Reproduce each of the items below word for word, keeping every line as it appears.

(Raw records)
..............................

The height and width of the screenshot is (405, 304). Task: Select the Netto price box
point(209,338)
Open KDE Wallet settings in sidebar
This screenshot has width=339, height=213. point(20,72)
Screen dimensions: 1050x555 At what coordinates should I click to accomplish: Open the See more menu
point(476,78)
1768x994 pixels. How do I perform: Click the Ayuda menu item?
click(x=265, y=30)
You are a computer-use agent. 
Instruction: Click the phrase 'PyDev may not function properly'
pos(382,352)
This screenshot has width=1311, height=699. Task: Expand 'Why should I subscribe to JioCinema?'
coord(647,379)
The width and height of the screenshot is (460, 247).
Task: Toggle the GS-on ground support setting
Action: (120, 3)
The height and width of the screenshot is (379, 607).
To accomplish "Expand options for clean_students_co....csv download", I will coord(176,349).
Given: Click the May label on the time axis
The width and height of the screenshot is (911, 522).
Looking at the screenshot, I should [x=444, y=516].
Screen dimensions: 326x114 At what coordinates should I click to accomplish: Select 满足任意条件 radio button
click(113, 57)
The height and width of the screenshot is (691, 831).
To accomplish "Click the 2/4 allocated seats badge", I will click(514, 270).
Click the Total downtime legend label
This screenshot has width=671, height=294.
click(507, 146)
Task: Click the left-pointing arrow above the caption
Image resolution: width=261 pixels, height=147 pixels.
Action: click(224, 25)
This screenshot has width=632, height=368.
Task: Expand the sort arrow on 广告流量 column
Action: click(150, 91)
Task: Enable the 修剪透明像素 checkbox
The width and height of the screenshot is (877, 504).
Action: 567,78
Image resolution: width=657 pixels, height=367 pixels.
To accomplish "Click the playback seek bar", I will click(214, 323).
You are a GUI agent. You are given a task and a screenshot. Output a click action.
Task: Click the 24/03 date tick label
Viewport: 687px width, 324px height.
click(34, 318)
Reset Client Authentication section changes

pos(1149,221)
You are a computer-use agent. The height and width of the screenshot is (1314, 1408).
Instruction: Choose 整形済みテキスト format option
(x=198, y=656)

..............................

COMPLETE ANSWER:
The height and width of the screenshot is (405, 304). Task: Select the Netto price box
point(209,338)
Open KDE Wallet settings in sidebar
This screenshot has width=339, height=213. point(20,72)
Screen dimensions: 1050x555 At what coordinates should I click to accomplish: Open the See more menu
point(476,78)
1768x994 pixels. How do I perform: Click the Ayuda menu item?
click(x=265, y=30)
You are a computer-use agent. 
Instruction: Click the phrase 'PyDev may not function properly'
pos(382,352)
This screenshot has width=1311, height=699. Task: Expand 'Why should I subscribe to JioCinema?'
coord(647,379)
The width and height of the screenshot is (460, 247).
Task: Toggle the GS-on ground support setting
Action: (120, 3)
The height and width of the screenshot is (379, 607).
To accomplish "Expand options for clean_students_co....csv download", I will coord(176,349).
Given: Click the May label on the time axis
The width and height of the screenshot is (911, 522).
Looking at the screenshot, I should [x=444, y=516].
Screen dimensions: 326x114 At what coordinates should I click to accomplish: Select 满足任意条件 radio button
click(113, 57)
The height and width of the screenshot is (691, 831).
To accomplish "Click the 2/4 allocated seats badge", I will click(514, 270).
Click the Total downtime legend label
This screenshot has width=671, height=294.
click(507, 146)
Task: Click the left-pointing arrow above the caption
Image resolution: width=261 pixels, height=147 pixels.
Action: click(224, 25)
This screenshot has width=632, height=368.
Task: Expand the sort arrow on 广告流量 column
Action: click(150, 91)
Task: Enable the 修剪透明像素 checkbox
The width and height of the screenshot is (877, 504).
Action: 567,78
Image resolution: width=657 pixels, height=367 pixels.
To accomplish "Click the playback seek bar", I will click(214, 323).
You are a GUI agent. You are given a task and a screenshot. Output a click action.
Task: Click the 24/03 date tick label
Viewport: 687px width, 324px height.
click(34, 318)
Reset Client Authentication section changes

pos(1149,221)
You are a computer-use agent. The height and width of the screenshot is (1314, 1408).
Instruction: Choose 整形済みテキスト format option
(x=198, y=656)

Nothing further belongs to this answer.